The problem I see here is in the oversight. Considering it took two days for Washington D.C. to notice, I would say the real problem was not so much that the system got hacked, but D.C. didn't care enough about the election to monitor it as it was going on. The same lackluster oversight could still swing *cough*Iowa*cough* a close election.

Fraud Already happening in Canada

[EmperorOfCanada]

Right now in Canada there is a big "Robocall" scandal where one party automatically called tens of thousands of people affiliated to other parties to tell them that their polling station had moved. The people would either say, "Too far" or not find the non-existent poll and not vote. This proves that there are Canadians who are motivated, funded, and capable to mess with an election using electronic means. What the hell chance do any electronic voting systems have?

Here in Halifax the morons have voting over the phone and are thinking about online municipal voting. They say it increases "Voter participation" basically they are sick of people not giving a crap about their self importance and think that throwing democracy in the toilet is the way to go.

This has political ramifications beyond the obvious, the bad people will always win, scenario. Even if the system was theoretically 100% secure I would never trust any party elected electronically. Thus my confidence in their right to be in power would be zero. What impact would this have on people abiding by laws, paying taxes, and other civic relationships. Take Greece as an example of where this has broken down. People there don't pay taxes because nobody else pays taxes. If you are fool enough to want to pay taxes you will find yourself sucked dry because the system is so screwed up that it has now adapted to the fact that people will cheat 100% of the time.

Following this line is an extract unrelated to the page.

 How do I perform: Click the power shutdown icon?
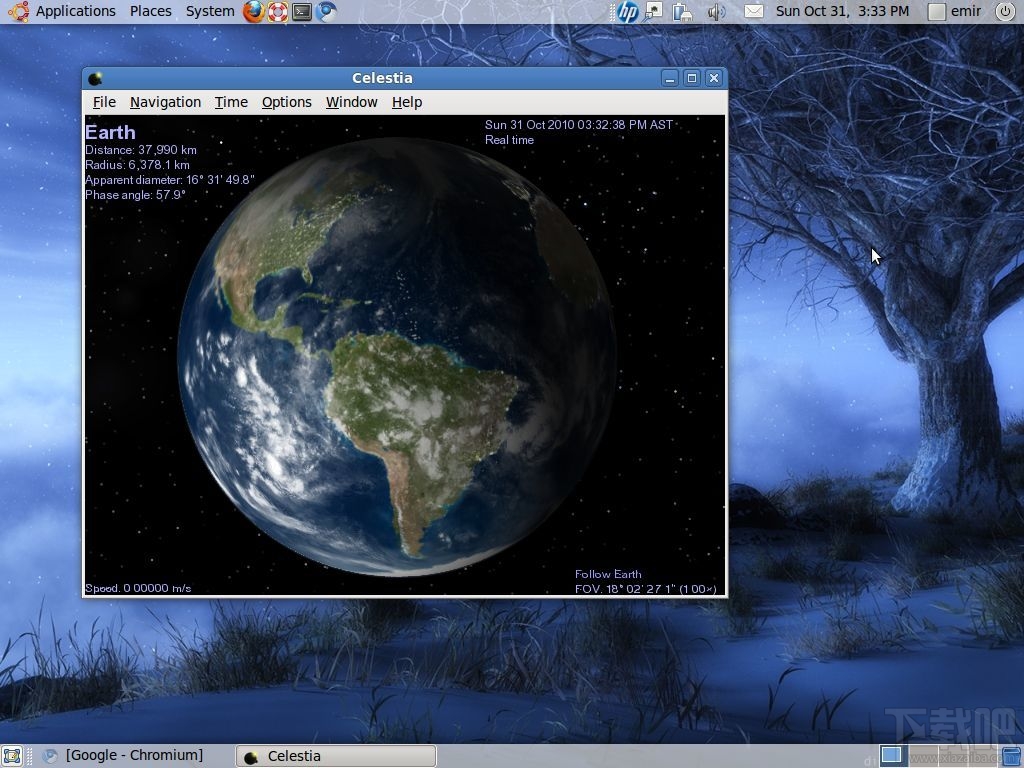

On top of all that the government insists on keeping these proprietary systems as secret as possible. Every single time the systems have been handed to security researchers they have torn them to shreds.

The only electronic voting that I would like to see is a polling system where you go in, pick your stuff and the computer prints out the results on a ballot you put into the machine. You can then look over your ballot and see that all is good. Worse case if there is a power outage or whatnot you could fill the ballot in by hand. Then you put the ballot into a ballot box which is the primary record of the election. This way the computer is more auditing the election. You would get instant poll results subject to verification by counting. I have worked at a polling station and it is often the first time for everyone so I can see a situation where people might mess up. The computer would not override them but if the computer strongly disagreed (ballot box stuffing) then everything would now be carefully scrutinized. Also the benefits to an electronic voting system of this nature is that it allows for complicated ballots to be filled out correctly. No hanging chads.

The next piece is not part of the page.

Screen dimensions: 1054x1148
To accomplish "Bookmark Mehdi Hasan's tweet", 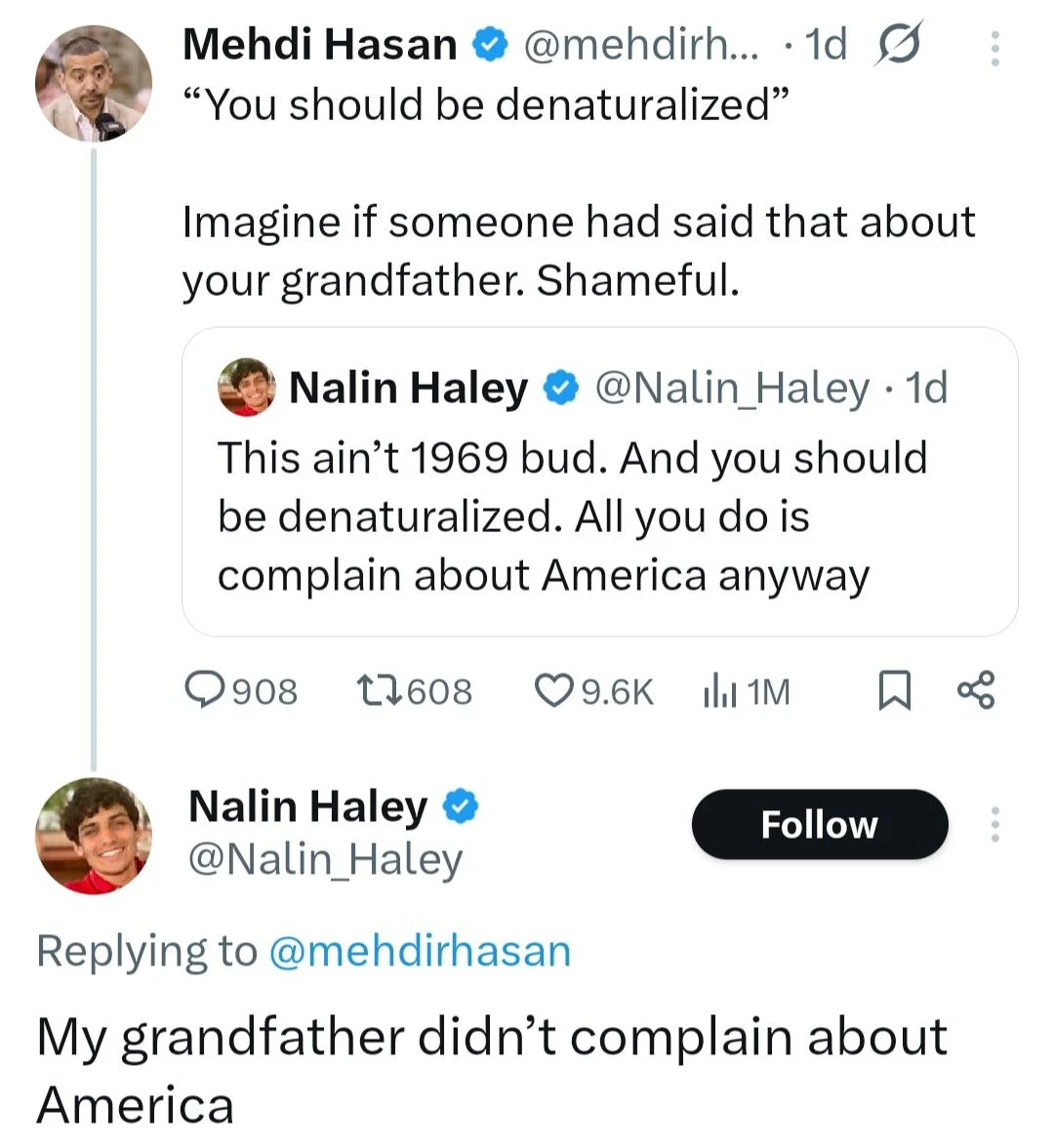I will point(894,690).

The list of major hacks on major companies is just too long. Most companies hope for the best with security and more design for the eventuality that they will be hacked and thus look to quickly mitigate the damage through good backups and whatnot. It turned out that Nortel's computer system was completely pwned for over 10 years. If Google has been hacked by the Chinese then no company in the world can claim to have a secure voting system, full stop.

One last problem is that if one party wins an election through fraud, proving that they are evil, they will now be able to structure the system so that they always win from then on. Thus good government is dead the instant a party wins through electronic fraud as the only party who could beat them would have to be more evil.